- Buyer's Guide
The Tennessee Valley Authority delivered good performance in 2010, keeping reliability high and prices competitive, despite stress that extreme weather placed on TVA's electric power infrastructure, president and CEO Tom Kilgore told the utility's board of directors on Thursday, November 4.
Increased power demand during a record-hot summer and an unusual winter cold snap caused TVA to call higher-cost peak-power generation facilities into service more often, to purchase extra power from other companies during high-use times and to work harder to manage weather-related strains on high-voltage transmission lines and other facilities.
But TVA's employees met the challenges, keeping the power on 99.999 percent of the time, among the best in the utility industry, for the 11th straight year and holding average retail prices to 7.7 cents per kilowatt-hour, down from 8.4 cents in 2009 and well below the U.S. average for electric bills.
The 2010 fiscal year, which ended Sept. 30, marked a major turnaround from 2009, when sales and revenues dropped during the economic recession, Kilgore told the board, which held its November meeting at TVA's Browns Ferry Nuclear Plant.
"It was a good year for TVA operationally and financially, which means it was a good year for TVA's customers," Kilgore said, emphasizing that TVA expects no increase in its base rates for fiscal 2011. "The work our employees did to manage a hot and difficult summer resulted in millions of dollars in savings for TVA and the people we serve."
TVA staff reported that TVA's tax equivalent payments to state and local governments reached $550 million in fiscal year 2010, a 9 percent increase from 2009. Under the TVA Act, which established the federal utility in 1933, TVA makes payments to eight states and 144 local governments where it owns facilities.
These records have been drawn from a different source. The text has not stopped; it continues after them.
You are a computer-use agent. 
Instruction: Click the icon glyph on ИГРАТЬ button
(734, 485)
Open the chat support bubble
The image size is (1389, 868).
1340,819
The payments compensate state and local governments that cannot levy property taxes on federal entities. Tax equivalent payments have been part of TVA's operations and corporate citizenship since its early years.
Discussing TVA's renewed vision to be one of the nation's leading producers of cleaner low-cost electricity by 2020, Kilgore remarked that the Browns Ferry plant will play a key role in TVA's future because nuclear power produces no air emissions, including carbon. TVA plans to pursue its vision by focusing on more nuclear power and energy efficiency in the future.
"Browns Ferry is TVA's first and largest nuclear plant," Kilgore said, pointing out that the plant's Unit 1 reactor recently completed 586 days of continuous generation. The plant's Unit 3 reactor ran for 669 continuous days in 2002, one of the longest runs in industry history that produced 18 million megawatt-hours of electricity, a world record at the time.
The hot summer weather had an impact on Browns Ferry when rising river temperatures forced TVA to cut back the plant's output to prevent warm water produced by reactor cooling systems from entering the Tennessee River and potentially harming fish. To address high river temperatures in the future, the TVA board approved funding to build additional cooling towers at the plant.
Kilgore also reaffirmed TVA's commitment to reducing peak power use across the seven-state region served by the utility. He said TVA had surpassed its 2010 goal to reduce the need for peak power by 102 megawatts through energy efficiency and demand management programs. Fiscal year 2010's incremental reduction of 114 megawatts means TVA has cumulatively reduced peak power demand by 317 megawatts during the past three years - about one-third to one-half of a new power plant.
Peak power times usually occur on hot summer afternoons and cold winter mornings when people use more electricity, forcing utilities to switch on higher-cost generation plants to meet the additional demand. Reducing peak demand, therefore, lowers costs for utilities and, ultimately, for consumers.
The board also reviewed fiscal 2011 executive compensation and incentive pay plans, which are based on achieving business goals that help make TVA operations more efficient and hold down costs.
The Tennessee Valley Authority, a corporation owned by the U.S. government, provides electricity for utility and business customers in most of Tennessee and parts of Alabama, Mississippi, Kentucky, Georgia, North Carolina and Virginia – an area of 80,000 square miles with a population of 9 million. TVA operates 29 hydroelectric dams, 11 coal-fired power plants, three nuclear plants and 11 natural gas-fired power facilities and supplies up to 33,700 megawatts of electricity, delivered over 16,000 miles of high-voltage power lines. TVA also provides flood control, navigation, land management and recreation for the Tennessee River system and works with local utilities and state and local governments to promote economic development across the region. TVA, which makes no profits and receives no taxpayer money, is funded by sales of electricity to its customers. Electricity prices in TVA's service territory are below the national average.